- _Your instructions_:
Your output should consist solely of the lines from the one holding "Instruction: Open the" to the end of the records below, inclusive, reproduced exactly and free of pictures.

━━━ Records shown

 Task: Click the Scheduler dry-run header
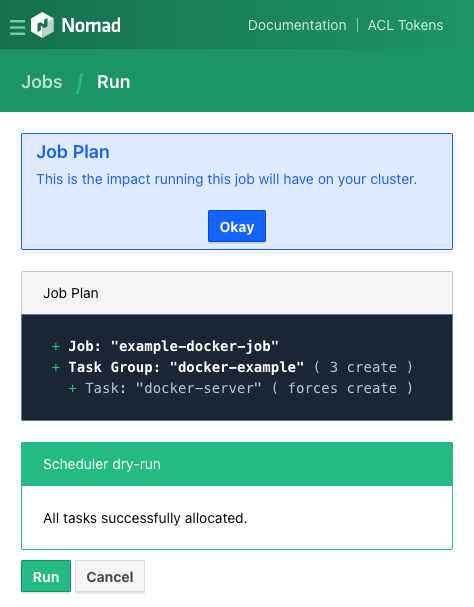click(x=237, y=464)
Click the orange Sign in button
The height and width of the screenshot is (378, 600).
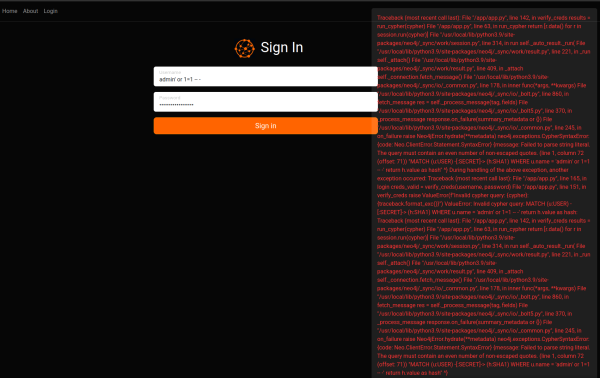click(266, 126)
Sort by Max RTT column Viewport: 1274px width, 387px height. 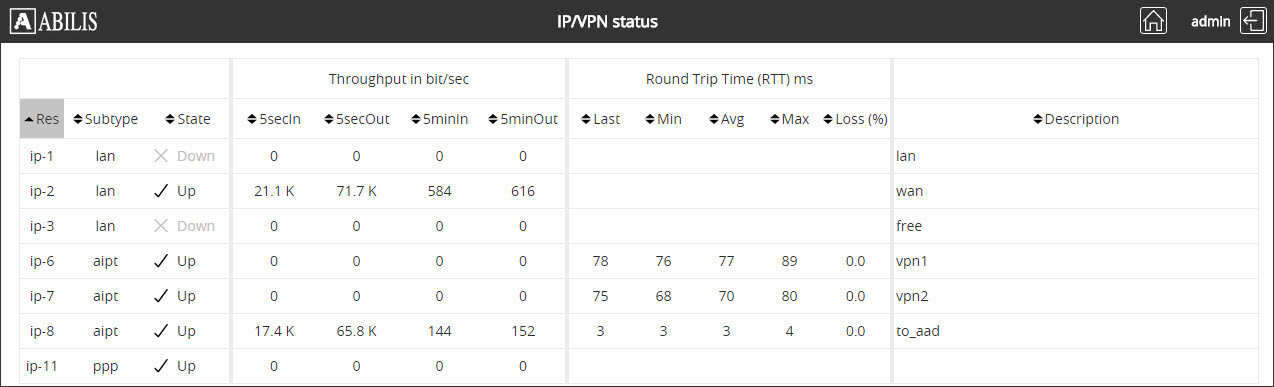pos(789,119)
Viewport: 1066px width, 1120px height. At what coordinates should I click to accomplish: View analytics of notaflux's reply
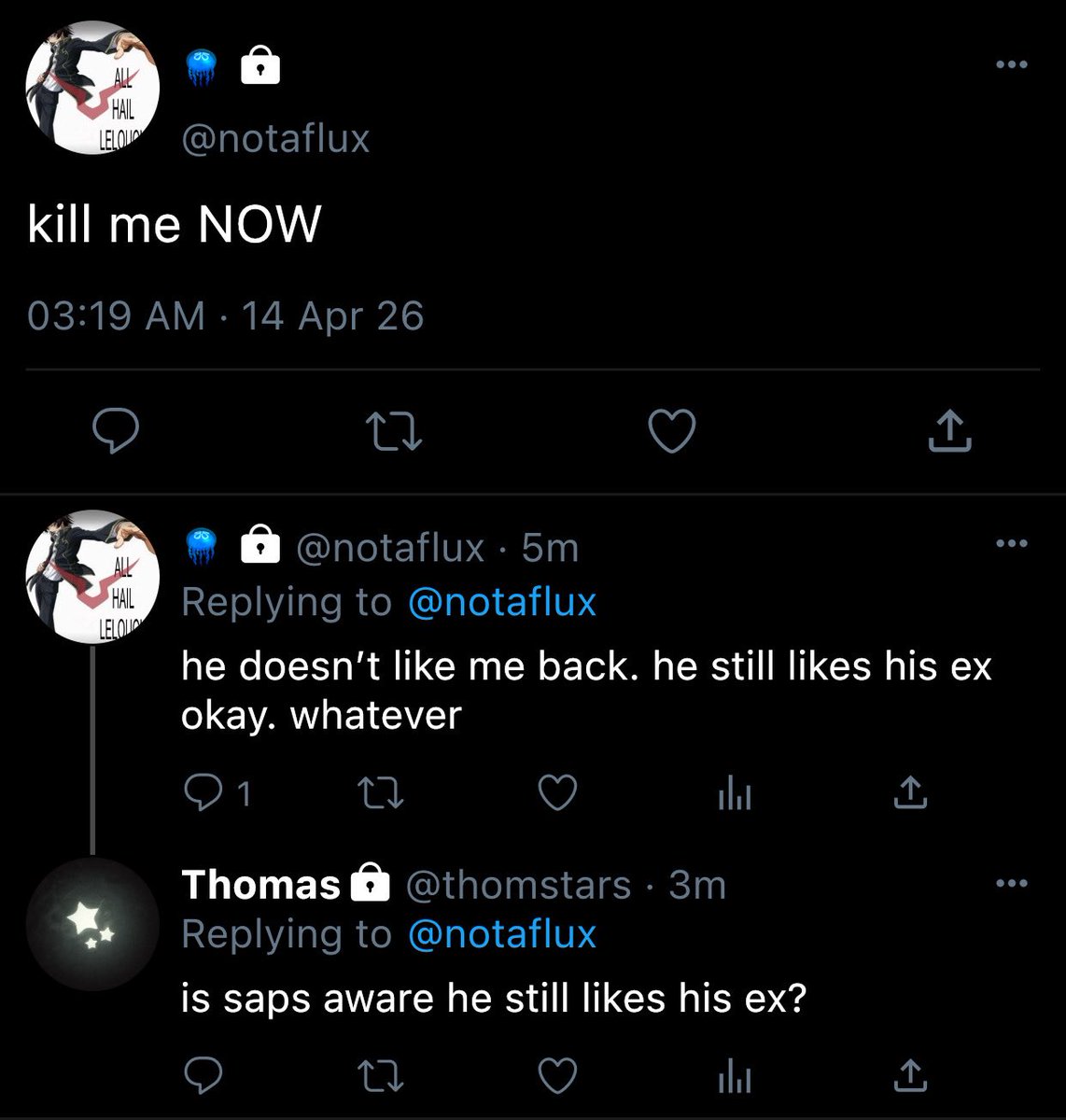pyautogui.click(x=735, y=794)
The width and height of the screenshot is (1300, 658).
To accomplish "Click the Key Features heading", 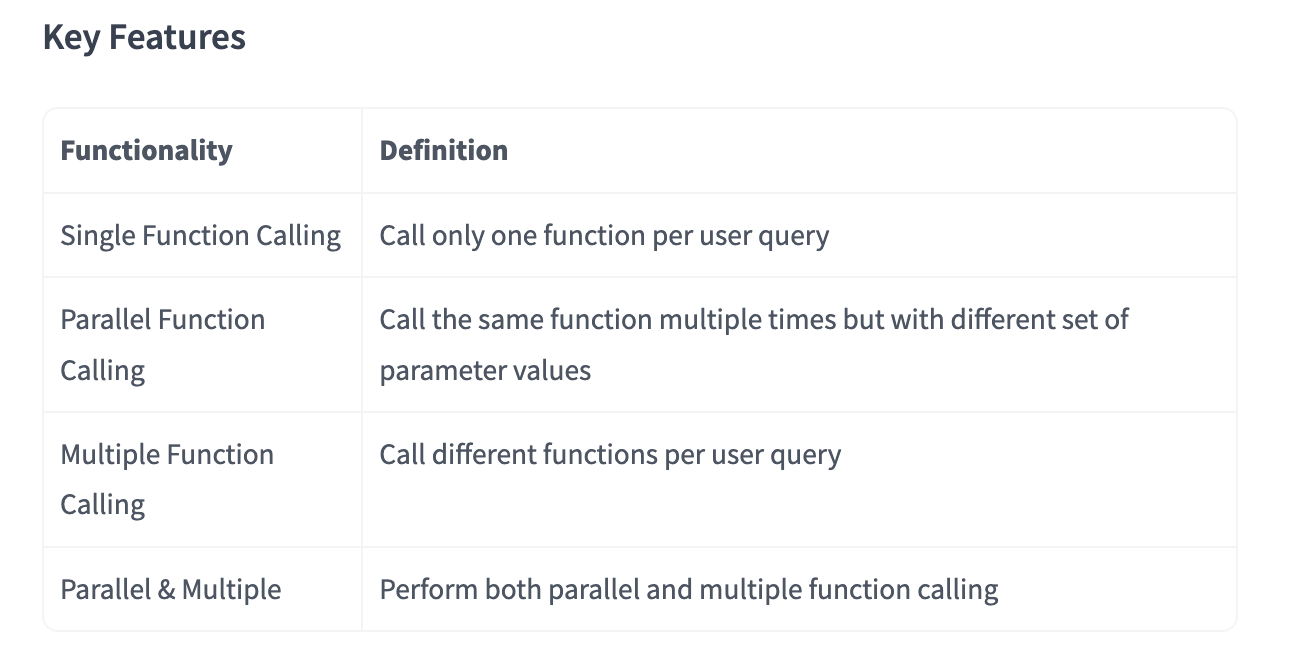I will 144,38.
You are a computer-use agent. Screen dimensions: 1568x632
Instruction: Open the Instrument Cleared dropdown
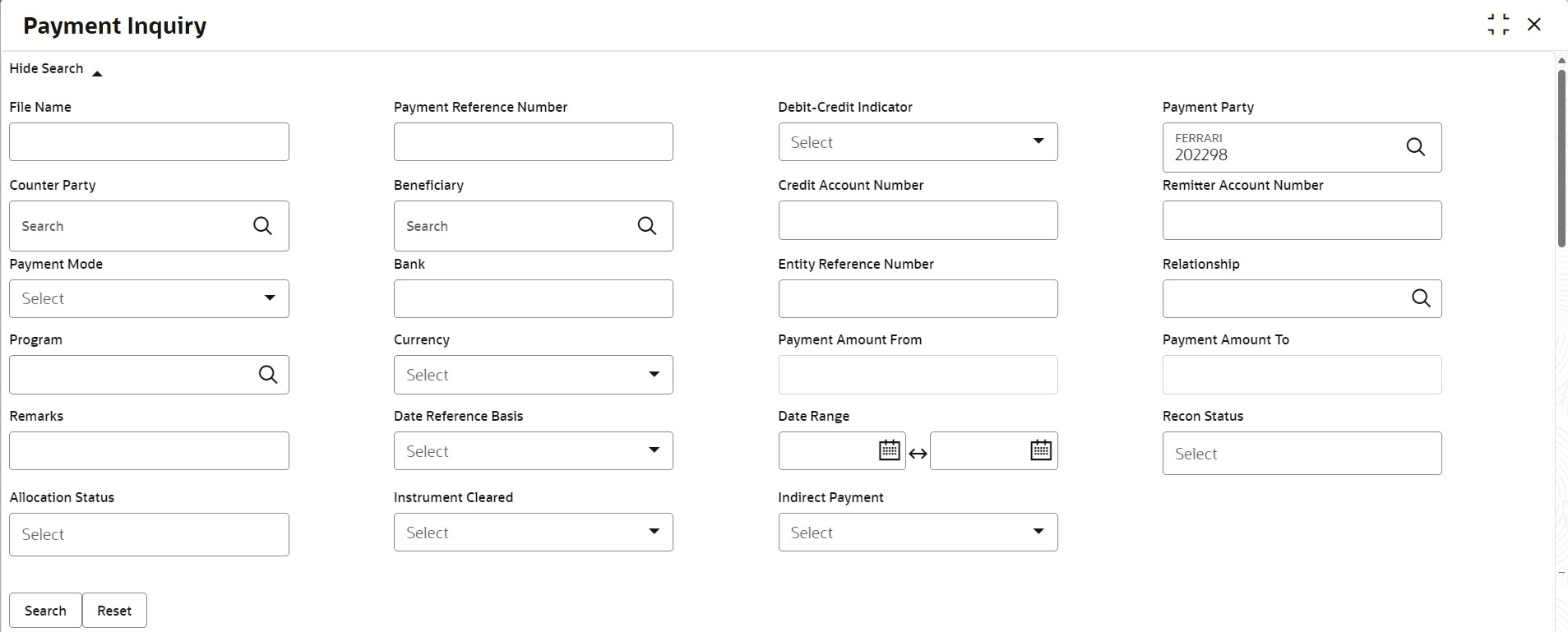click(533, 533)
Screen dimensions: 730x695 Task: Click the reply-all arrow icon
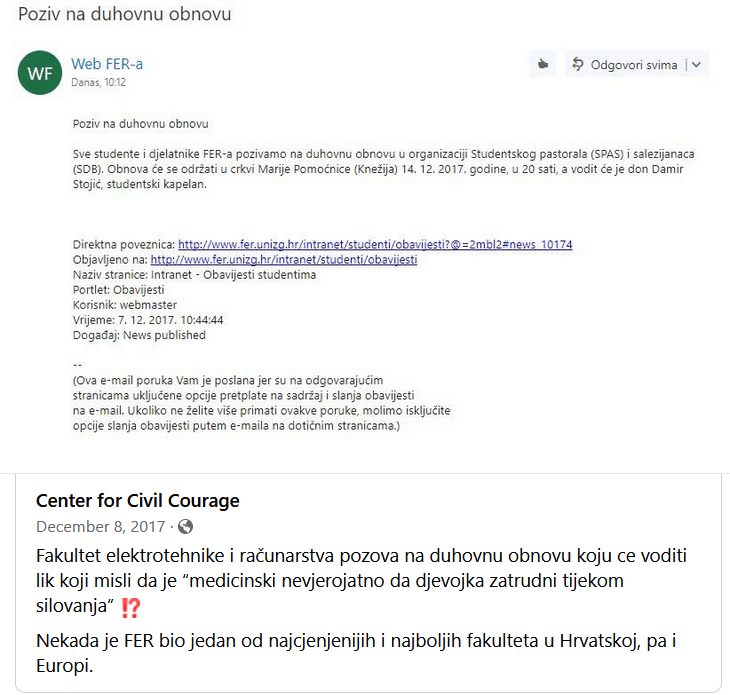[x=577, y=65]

━━━━━━

- _Result for this exercise_:
Instruction: Open the Instrument Cleared dropdown
click(533, 533)
Screen dimensions: 730x695 Task: Click the reply-all arrow icon
[x=577, y=65]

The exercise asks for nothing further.